● Stated exercise 1
Reproduce the passage of the Albertsons and Kroger article that starts with "Albertsons is struggling" and continues through "and Jacksonville, Fla.".

_____

Shares of Albertsons rose $1.19 to $25.25 Monday. Kroger rose 27 cents to $20.07. Albertsons shares have risen 5.7 percent this year, compared with 14 percent for Kroger.
“We believe Kroger would confront material hurdles to a major deal,” Bear Stearns analyst Robert Summers, who has an “outperform” rating on Kroger, wrote in a report. “Kroger would need to divest 30 percent to 45 percent of the food-store assets due to FTC [Federal Trade Commission] concerns.”
Albertsons spokeswoman Shannon Bennett didn’t immediately return a call. Kroger spokesman Gary Rhodes declined to comment.
Profit at Albertsons fell in three of the past four years as it lost sales to both upscale and discount grocers.
Wal-Mart, the world’s largest retailer, added more than 1,000 grocery-selling supercenters since 2000 while Whole Foods’ revenue doubled during that period.
Albertsons is struggling in markets such as Dallas/Fort Worth, Colorado and Arizona. The grocer has been exiting markets where it doesn’t have a No. 1 or No. 2 market share, including New Orleans, Omaha, Neb., and Jacksonville, Fla.
The grocer, with 2,500 U.S. stores in 37 states, may be attractive for its real estate and cash flow, said Gary Giblen, director of research at Brean Murray in New York. Albertsons owns the land and buildings on 60 percent of its stores, most of which are in California, Illinois and Texas.

_____

● Stated exercise 2
Render the entries from the line with "Where should I" through the line with "pyautogui.click(x=661, y=324)" as a JSON list of strings, one string per line. Skip blank lines and leave out the pictures.

● Stored records
_____

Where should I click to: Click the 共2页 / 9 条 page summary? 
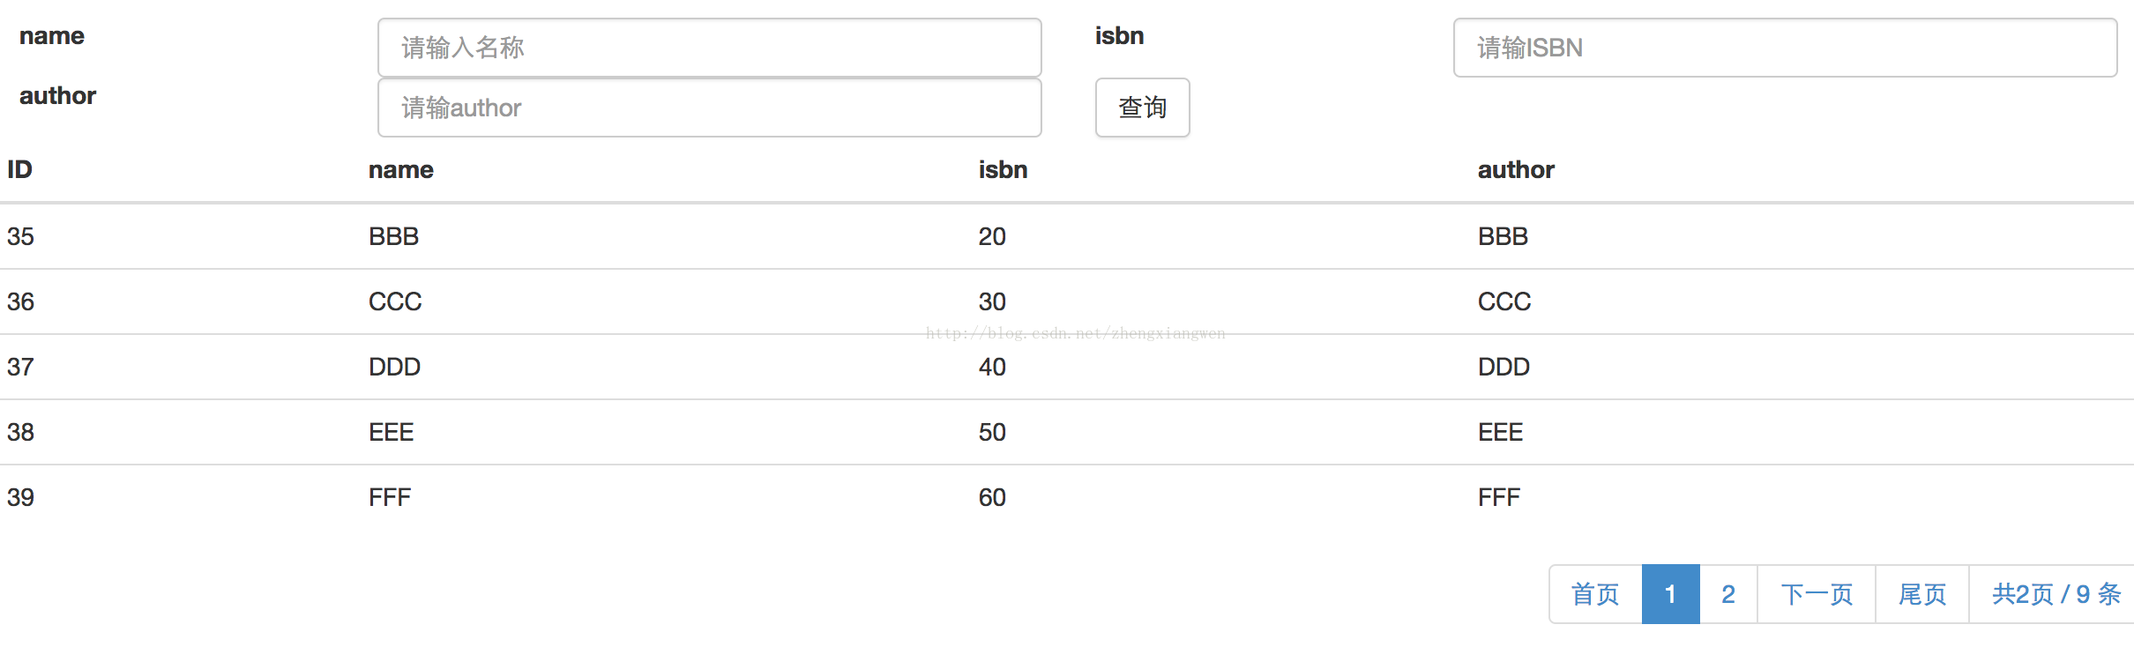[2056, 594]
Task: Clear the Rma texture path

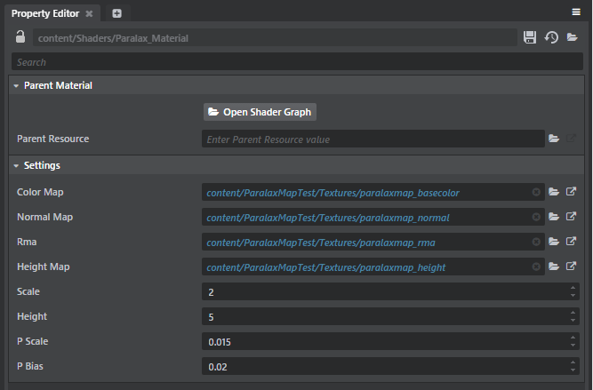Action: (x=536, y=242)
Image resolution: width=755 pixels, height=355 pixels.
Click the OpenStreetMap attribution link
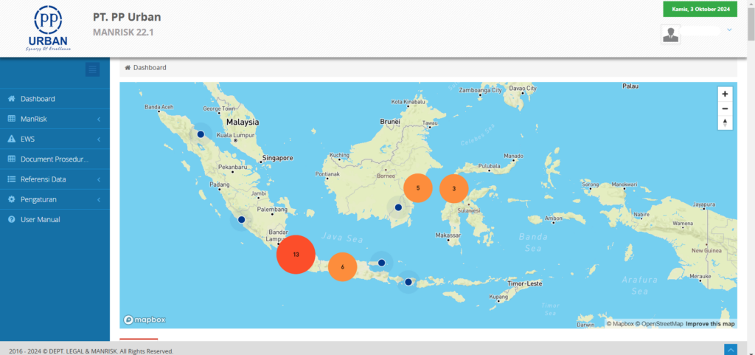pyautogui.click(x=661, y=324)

_____

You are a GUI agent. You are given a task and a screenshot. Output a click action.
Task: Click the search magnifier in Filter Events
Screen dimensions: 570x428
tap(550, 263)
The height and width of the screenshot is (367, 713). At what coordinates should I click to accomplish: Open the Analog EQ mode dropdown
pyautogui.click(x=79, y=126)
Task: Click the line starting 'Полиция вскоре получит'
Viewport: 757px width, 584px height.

_____

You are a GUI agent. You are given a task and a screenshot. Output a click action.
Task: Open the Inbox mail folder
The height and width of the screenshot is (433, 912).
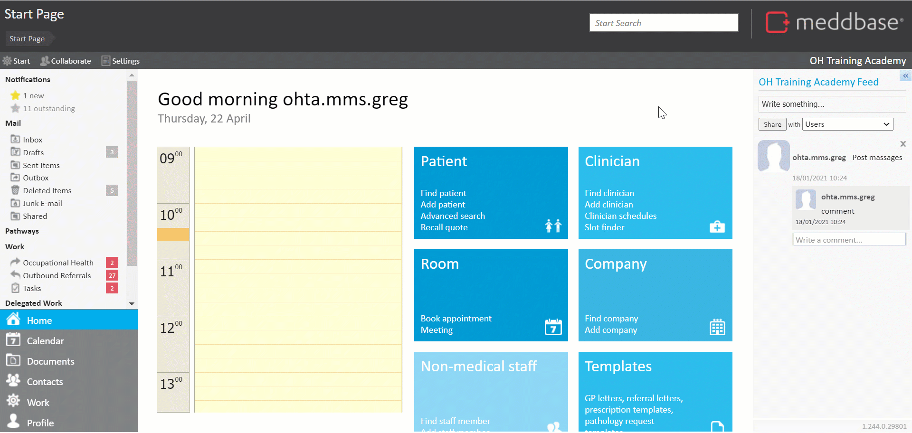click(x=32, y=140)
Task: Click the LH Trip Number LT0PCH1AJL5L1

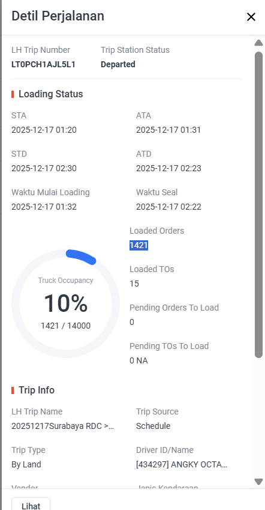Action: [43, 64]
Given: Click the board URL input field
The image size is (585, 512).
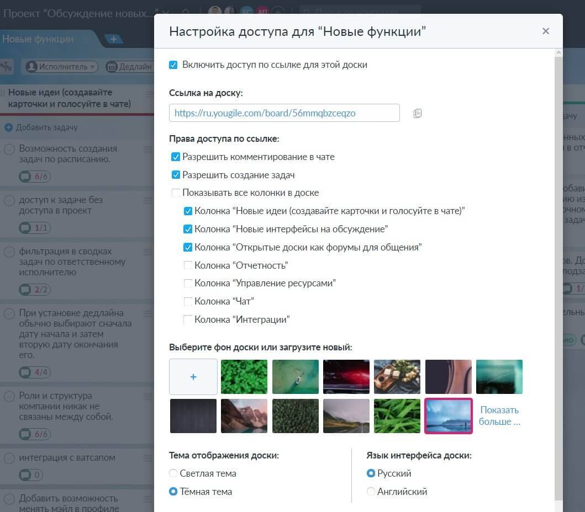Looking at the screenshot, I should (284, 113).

_____

● Problem solution 1
Albertsons is struggling in markets such as Dallas/Fort Worth, Colorado and Arizona. The grocer has been exiting markets where it doesn’t have a No. 1 or No. 2 market share, including New Orleans, Omaha, Neb., and Jacksonville, Fla.

● Problem solution 2
[
  "Where should I click to: Click the 共2页 / 9 条 page summary? ",
  "[2056, 594]",
  "Task: Clear the Rma texture path",
  "Action: (x=536, y=242)",
  "Image resolution: width=755 pixels, height=355 pixels.",
  "Click the OpenStreetMap attribution link",
  "pyautogui.click(x=661, y=324)"
]